« Le portrait » Magvan Erdenebat 31 décembre 2020 – Publié dans Littérosa – Mots clés: , ,

Magvan Erdenebat est né en 1972 dans la province de Gobi-Altaï. Après avoir étudié la littérature et le journalisme à l’Université de la Littérature, il a débuté sa carrière de journaliste dans divers organes de presse écrite et audiovisuelle tout en créant des œuvres littéraires. Il est l’auteur d’essaies, de nouvelles et de scénarios de séries télévisées et de films. Ses recueils de nouvelles « Le lac bleu profond », « Rien n’est oublié » et « La pluie froide » ont été beaucoup appréciés par les lecteurs. Il a reçu plusieurs prix (« Plume d’or » en 2003 et en 2013, « Prix de l’Union des écrivains mongols » en 2004, le premier prix du concours littéraire « Ornement du sens » en 2005 et 2007, le titre du « Meilleur travailleur » de la télévision nationale en 2009, « Prix de Lodoidamba » en 2009, « Ordre de l’étoile polaire » en 2011, « Bannière rouge du travail » en 2011 par le décret du Président de Mongolie, « Prix de Natsagdorj » en 2016 par Ministère de l’Education et des Sciences de Mongolie).


Le vieux Lamzav approchait de ses quatre-vingts ans et son caractère était devenu de plus en plus difficile.

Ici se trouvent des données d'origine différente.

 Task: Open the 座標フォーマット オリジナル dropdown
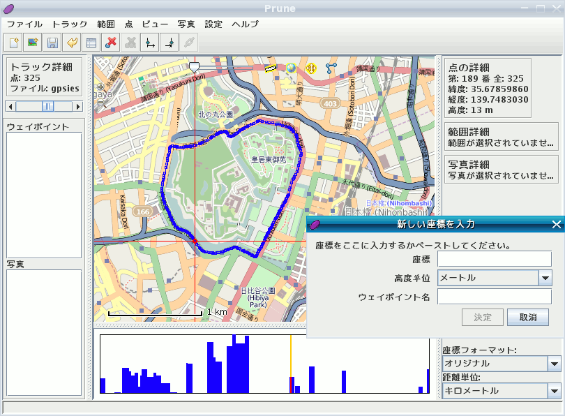click(555, 364)
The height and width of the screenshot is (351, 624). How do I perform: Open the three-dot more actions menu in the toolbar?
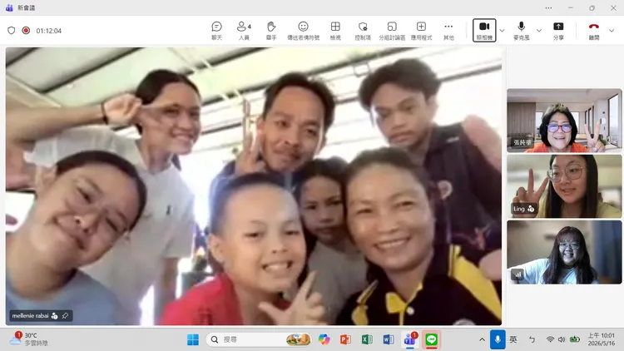[448, 31]
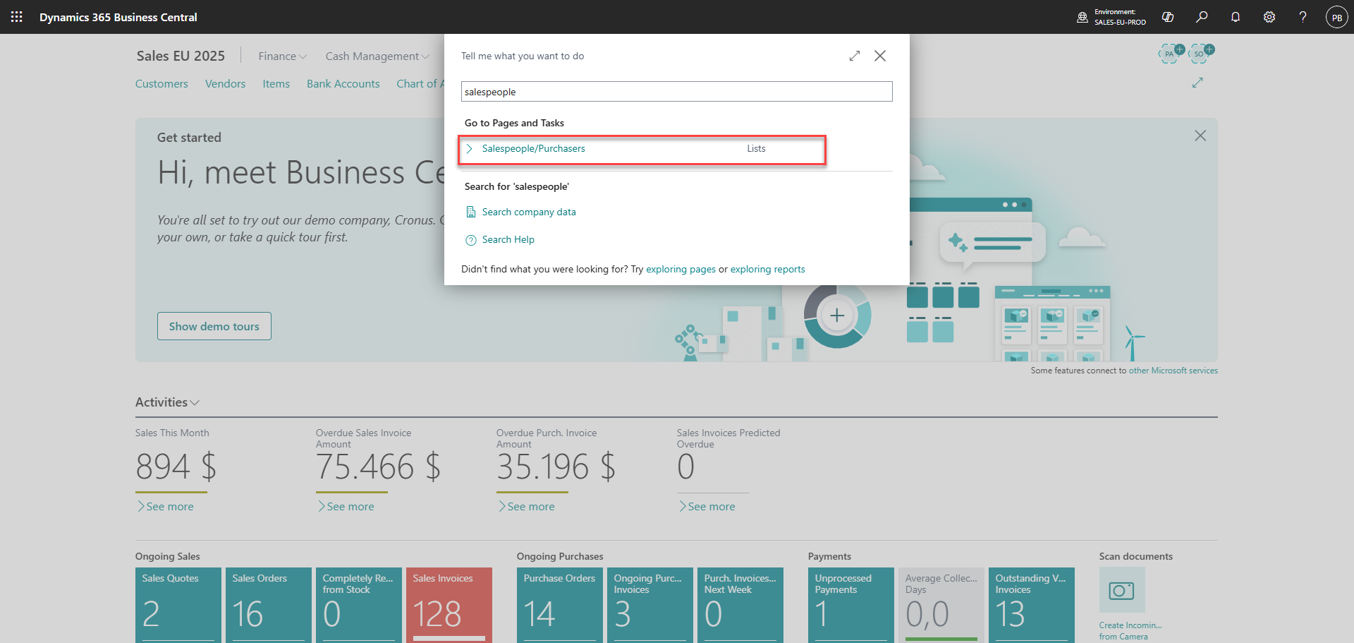Image resolution: width=1354 pixels, height=643 pixels.
Task: Click the Copilot icon in top bar
Action: coord(1168,17)
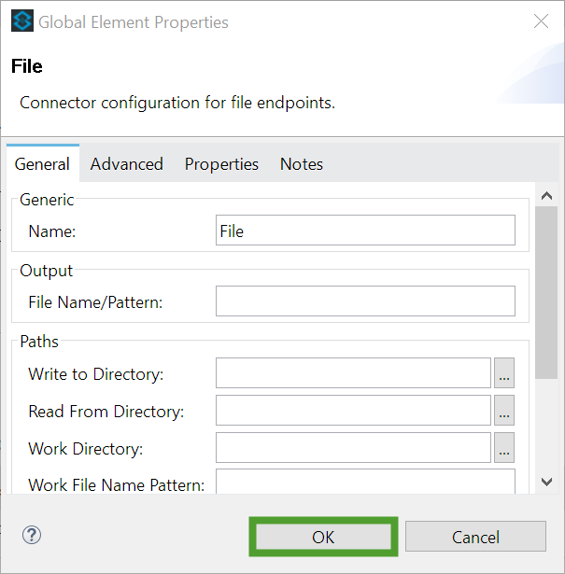Click the Work File Name Pattern field

pos(365,482)
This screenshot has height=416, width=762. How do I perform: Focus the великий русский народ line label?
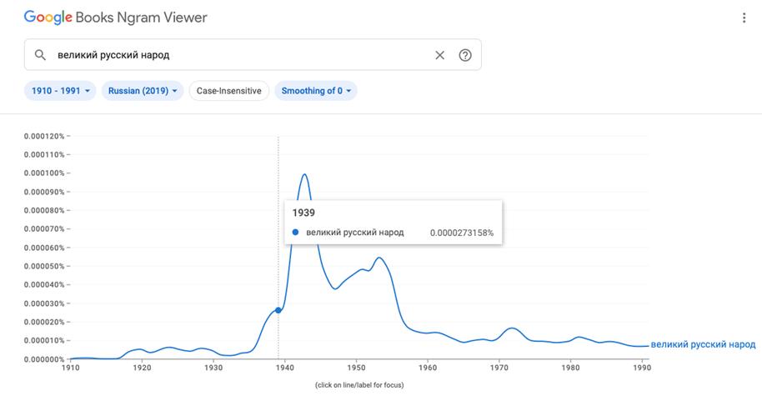coord(703,344)
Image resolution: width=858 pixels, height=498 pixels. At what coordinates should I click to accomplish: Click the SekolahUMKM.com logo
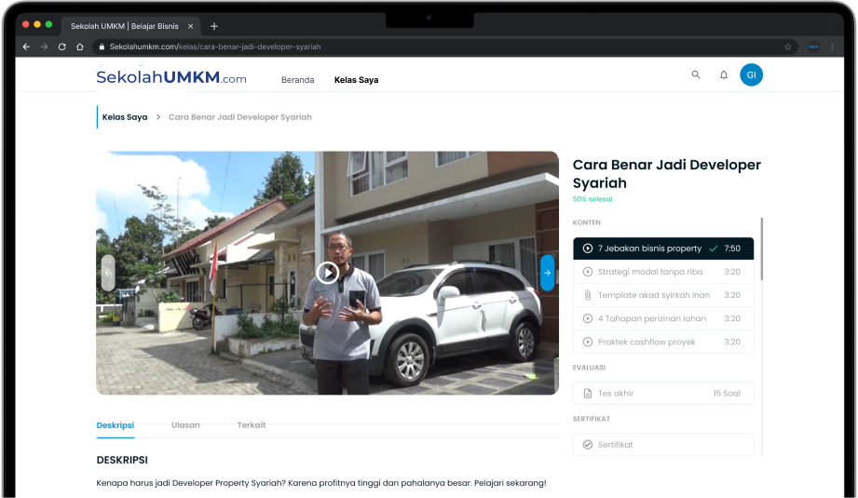click(171, 79)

Il se disputait tout le temps pour rien avec ses petits-enfants et ennuyait énormément son gendre Nasanbat qui perdait parfois son sang-froid et se plaignait à sa femme :

« De temps en temps, dis à ton père sénile de se calmer un peu. Pourquoi il embête sans cesse mes enfants ? Ils sont à bout de patience. Pourquoi ils ne peuvent pas vivre tranquillement chez eux ? C’est insupportable. »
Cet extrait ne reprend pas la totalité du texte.